R = \frac{\mathrm{log_2(number\;of\;codewords)}}{\mathrm{length\;of\;codeword}}

This represents the efficiency: how much we’re paying to achieve the desired error correcting capability. The triplication code in the example has 2 codewords, each of length 3, so the rate is \frac{1}{3}.

Also, in coding theory, we’re not really concerned with how to transform a plaintext message into a stream of codewords. Given a code consisting of a set of codewords and a procedure to correct a received word to the nearest codeword, the rest is “just an engineering problem”.

These definitions set the scene for what’s coming next. As I said before, a good code should have a high distance as well as a large number of codewords. It also needs to be efficient to decode — with general codes, there is no better way to decode than to check every codeword to find the closest one to your received word — clearly, this is no good. To do better, we need to construct codes with algebraic structure.

Linear Codes

A linear code is a code where a linear combination of codewords is another codeword.

This is useful because now we can apply a lot of linear algebra machinery. The set of codewords now form a vector space, and from linear algebra, every vector space is spanned by a set of basis vectors. Then, to specify a code, we can write the basis vectors as rows of a matrix — this is called a generator matrix of a code.

Let’s do a concrete example. Consider a code where each word is 5 digits (each between 0-9), where the 5th digit is a “checksum” of the previous 4 digits modulo 10. For example, 98524 is valid because 9+8+5+2=24. This code cannot correct any mistakes, but can detect if a single typo has been made.

A generator matrix for this code is:

G = \left[\begin{array}{ccccc}1&0&0&0&1\\ 0&1&0&0&1 \\ 0&0&1&0&1 \\ 0&0&0&1&1 \end{array}\right]

If we add up any linear combination xG of the rows of G (remember to do arithmetic modulo 10), we get a codeword. For example, if x = [9,8,5,2], then x G = [9,8,5,2,4].

For any linear code, we can find a parity-check matrix H, which lets us quickly check if a word is in the code or not: given a word r, if Hr^T = 0, then r is a codeword. In our case, a parity-check matrix is:

H = \left[ \begin{array}{cccccc} 1&1&1&1&-1 \end{array} \right]

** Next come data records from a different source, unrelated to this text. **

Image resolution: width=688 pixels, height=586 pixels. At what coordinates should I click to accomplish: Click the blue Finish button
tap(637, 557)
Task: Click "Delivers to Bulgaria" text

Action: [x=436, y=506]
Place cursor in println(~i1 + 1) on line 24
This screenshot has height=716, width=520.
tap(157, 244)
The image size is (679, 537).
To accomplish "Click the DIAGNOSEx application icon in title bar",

Using the parity-check matrix, we can easily detect errors, but correcting to the nearest codeword is still NP-hard for general linear codes. However, certain classes of linear codes have tractable decoding algorithms:

  • Hamming Codes: class of single-error correcting codes with distance 3.
  • Binary Golay Code: block length 24 and distance 8, so it can correct 3 errors.

Cyclic Codes

A cyclic code is a linear code where a rotation of any codeword is another codeword. (Since all cyclic codes are linear codes, any linear combination of codewords is still a codeword).

Cyclic codes are closely connected to polynomials, and we can write a codeword as coefficients of a polynomial: for example, 703001 is 7 + 3x^2 + x^5. A cyclic code is then the set of polynomial multiples of a generator polynomial g(x):

\langle g(x) \rangle = \{a(x) g(x)\}

Furthermore, g(x) must have some additional properties:

  • g(x) is an irreducible polynomial
  • g(x) | x^n-1 where n is the block length. For algebraic reasons that are difficult to explain, this ensures that x^n = 1, and we can always get rid of higher powers by replacing them with lower power terms.

For example, consider a binary cyclic code of block length 3, with generator polynomial g(x) = 1+x. Then the codewords are:

  • 0 (1+x) = 0 \to 000
  • 1 (1+x) = 1+x \to 110
  • x (1+x) = x+x^2 \to 011
  • (1+x) (1+x) = 1+x^2 \to 101

The codewords are {000, 110, 011, 101}. A rotation of a word to the right is the same as multiplying the corresponding polynomial by x, so cyclic codes are modeled nicely by polynomials.

Cyclic codes are very good at correcting burst errors, where errors are assumed to occur consecutively, instead of distributed evenly across the entire word. However, cyclic codes do not always have high distance. Some special classes of cyclic codes do have high distance, and are more suitable for general error correction:

  • BCH Codes: cyclic codes constructed to have high distance. They can be decoded efficiently, but the algorithm is a bit complicated.
  • Reed-Solomon Codes: special class of BCH codes suitable for use in practice. These are widely used for error correction in CDs, DVDs, and QR codes.